> _DATA TO USE_:

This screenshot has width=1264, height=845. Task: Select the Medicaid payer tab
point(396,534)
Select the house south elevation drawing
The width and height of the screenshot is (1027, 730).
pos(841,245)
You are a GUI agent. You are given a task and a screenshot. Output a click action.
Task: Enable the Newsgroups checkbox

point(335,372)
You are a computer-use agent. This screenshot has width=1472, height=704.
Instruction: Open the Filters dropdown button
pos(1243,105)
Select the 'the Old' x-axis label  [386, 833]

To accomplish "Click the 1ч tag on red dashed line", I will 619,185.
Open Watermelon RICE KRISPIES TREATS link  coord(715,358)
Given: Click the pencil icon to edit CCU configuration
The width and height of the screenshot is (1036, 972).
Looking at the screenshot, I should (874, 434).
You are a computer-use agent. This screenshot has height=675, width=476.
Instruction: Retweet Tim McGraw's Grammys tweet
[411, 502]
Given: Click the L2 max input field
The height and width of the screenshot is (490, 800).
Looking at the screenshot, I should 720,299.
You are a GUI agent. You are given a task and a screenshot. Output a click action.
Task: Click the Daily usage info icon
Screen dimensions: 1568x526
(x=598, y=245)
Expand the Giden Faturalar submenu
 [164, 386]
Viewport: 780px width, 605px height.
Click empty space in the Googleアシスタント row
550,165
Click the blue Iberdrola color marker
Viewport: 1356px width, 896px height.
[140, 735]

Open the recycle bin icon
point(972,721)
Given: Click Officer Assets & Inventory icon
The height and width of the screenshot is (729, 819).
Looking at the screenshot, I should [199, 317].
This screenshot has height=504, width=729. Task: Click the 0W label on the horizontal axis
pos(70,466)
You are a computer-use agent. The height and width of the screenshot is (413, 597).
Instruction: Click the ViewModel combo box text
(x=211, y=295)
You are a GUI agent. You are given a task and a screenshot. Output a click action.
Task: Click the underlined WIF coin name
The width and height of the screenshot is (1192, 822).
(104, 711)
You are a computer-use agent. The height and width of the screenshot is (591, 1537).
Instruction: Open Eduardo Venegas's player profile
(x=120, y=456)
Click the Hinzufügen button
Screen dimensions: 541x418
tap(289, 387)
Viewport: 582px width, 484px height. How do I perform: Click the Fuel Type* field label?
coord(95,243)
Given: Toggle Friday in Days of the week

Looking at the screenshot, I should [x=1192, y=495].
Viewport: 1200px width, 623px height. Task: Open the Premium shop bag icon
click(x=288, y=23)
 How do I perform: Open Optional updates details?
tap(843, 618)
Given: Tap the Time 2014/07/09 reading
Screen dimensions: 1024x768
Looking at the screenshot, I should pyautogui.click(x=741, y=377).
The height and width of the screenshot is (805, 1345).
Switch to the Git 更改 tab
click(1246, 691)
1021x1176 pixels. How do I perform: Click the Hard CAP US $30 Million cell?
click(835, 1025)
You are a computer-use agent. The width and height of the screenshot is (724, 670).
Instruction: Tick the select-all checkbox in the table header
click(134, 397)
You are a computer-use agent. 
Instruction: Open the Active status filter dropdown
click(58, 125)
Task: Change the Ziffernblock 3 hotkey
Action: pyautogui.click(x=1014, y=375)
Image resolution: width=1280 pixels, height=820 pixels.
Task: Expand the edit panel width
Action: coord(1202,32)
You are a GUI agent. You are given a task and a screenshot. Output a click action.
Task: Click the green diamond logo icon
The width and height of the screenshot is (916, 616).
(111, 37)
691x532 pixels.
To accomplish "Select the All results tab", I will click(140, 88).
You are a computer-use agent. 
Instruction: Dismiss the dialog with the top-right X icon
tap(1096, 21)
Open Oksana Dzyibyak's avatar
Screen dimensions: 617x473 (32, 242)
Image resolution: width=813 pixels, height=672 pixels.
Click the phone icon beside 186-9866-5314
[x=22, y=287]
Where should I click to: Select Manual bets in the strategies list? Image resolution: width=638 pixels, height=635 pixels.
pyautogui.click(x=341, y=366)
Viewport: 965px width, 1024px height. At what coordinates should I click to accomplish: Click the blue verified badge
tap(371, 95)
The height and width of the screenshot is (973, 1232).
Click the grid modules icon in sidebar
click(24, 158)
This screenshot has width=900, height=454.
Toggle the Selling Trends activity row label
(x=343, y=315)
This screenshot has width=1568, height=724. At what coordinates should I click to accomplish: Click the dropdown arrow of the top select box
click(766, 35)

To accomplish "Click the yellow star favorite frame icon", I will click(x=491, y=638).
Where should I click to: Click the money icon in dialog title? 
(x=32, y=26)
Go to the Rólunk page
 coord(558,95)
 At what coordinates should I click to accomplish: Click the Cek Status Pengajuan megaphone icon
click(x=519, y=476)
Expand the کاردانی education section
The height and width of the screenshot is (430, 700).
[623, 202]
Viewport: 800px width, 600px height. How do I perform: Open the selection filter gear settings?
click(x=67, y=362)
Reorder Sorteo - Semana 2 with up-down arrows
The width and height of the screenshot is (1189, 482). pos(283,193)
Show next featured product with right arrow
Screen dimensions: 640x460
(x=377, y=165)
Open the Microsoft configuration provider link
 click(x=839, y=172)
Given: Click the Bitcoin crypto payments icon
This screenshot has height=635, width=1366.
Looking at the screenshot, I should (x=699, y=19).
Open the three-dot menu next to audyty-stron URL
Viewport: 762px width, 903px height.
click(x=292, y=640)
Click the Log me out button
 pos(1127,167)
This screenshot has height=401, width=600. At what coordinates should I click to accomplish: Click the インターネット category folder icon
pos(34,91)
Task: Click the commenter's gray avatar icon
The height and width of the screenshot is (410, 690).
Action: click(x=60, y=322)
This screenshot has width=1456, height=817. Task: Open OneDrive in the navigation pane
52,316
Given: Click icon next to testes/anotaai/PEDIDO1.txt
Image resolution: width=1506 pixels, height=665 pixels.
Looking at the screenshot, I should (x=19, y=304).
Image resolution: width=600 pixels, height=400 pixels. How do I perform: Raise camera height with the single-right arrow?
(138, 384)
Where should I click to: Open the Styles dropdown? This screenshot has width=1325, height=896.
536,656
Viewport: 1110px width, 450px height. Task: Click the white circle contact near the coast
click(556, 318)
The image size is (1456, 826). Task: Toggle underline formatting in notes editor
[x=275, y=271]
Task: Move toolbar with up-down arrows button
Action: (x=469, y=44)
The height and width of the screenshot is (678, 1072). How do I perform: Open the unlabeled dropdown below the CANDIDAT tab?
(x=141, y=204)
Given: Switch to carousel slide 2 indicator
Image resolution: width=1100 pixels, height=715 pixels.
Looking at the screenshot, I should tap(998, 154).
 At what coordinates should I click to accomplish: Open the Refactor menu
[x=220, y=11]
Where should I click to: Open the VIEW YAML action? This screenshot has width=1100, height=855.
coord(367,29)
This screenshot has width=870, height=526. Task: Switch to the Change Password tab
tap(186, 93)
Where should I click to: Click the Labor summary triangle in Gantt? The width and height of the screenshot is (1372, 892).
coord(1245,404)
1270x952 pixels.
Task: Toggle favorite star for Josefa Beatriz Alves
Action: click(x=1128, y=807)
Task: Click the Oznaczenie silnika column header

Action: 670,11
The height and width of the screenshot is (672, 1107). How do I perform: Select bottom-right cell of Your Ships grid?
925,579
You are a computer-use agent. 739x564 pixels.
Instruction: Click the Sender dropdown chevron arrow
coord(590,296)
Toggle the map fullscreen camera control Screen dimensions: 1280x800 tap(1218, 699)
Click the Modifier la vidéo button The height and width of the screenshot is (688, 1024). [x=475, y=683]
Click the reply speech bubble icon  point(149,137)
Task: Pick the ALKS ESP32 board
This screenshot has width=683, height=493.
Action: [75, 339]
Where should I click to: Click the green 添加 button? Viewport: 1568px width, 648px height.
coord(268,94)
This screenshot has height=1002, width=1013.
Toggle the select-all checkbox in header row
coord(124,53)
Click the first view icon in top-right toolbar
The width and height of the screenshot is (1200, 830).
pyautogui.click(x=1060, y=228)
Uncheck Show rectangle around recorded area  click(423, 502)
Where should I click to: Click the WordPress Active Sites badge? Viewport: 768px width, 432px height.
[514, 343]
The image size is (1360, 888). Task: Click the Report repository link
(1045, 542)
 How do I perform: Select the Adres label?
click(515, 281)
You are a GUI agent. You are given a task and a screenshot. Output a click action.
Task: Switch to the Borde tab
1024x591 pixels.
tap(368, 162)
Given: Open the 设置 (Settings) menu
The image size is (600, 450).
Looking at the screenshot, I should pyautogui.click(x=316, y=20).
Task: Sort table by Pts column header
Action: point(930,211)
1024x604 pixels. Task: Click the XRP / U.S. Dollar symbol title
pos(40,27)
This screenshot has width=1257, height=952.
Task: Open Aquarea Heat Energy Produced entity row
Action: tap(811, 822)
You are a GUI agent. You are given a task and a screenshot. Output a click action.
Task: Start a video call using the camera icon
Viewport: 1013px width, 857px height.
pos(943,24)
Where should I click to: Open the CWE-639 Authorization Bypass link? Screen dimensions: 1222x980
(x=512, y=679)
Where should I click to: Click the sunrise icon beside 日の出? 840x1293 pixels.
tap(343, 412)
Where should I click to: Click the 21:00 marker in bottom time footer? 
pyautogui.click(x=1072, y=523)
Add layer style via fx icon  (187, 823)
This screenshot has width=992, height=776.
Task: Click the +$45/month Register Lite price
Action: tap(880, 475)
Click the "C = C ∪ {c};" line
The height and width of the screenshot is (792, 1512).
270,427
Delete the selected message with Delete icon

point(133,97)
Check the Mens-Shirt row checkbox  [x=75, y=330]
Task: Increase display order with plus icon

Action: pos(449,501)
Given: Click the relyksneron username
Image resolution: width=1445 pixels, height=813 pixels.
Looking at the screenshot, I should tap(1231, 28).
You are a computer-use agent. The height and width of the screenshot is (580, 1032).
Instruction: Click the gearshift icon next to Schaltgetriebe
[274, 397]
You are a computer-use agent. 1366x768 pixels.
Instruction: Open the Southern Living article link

> _WORK REQUEST_: For this exercise, copy every line of the data that holds "computer".

> _EXERCISE SOLUTION_:
You are a computer-use agent. This screenshot has width=1472, height=704.
You are a computer-use agent. This screenshot has height=675, width=476.
You are a computer-use agent. The height and width of the screenshot is (413, 597).
You are a computer-use agent. The height and width of the screenshot is (591, 1537).
You are a computer-use agent. The width and height of the screenshot is (724, 670).
You are a computer-use agent. 
You are a computer-use agent. 
You are a computer-use agent. 739x564 pixels.
You are a computer-use agent. The height and width of the screenshot is (580, 1032).
You are a computer-use agent. 1366x768 pixels.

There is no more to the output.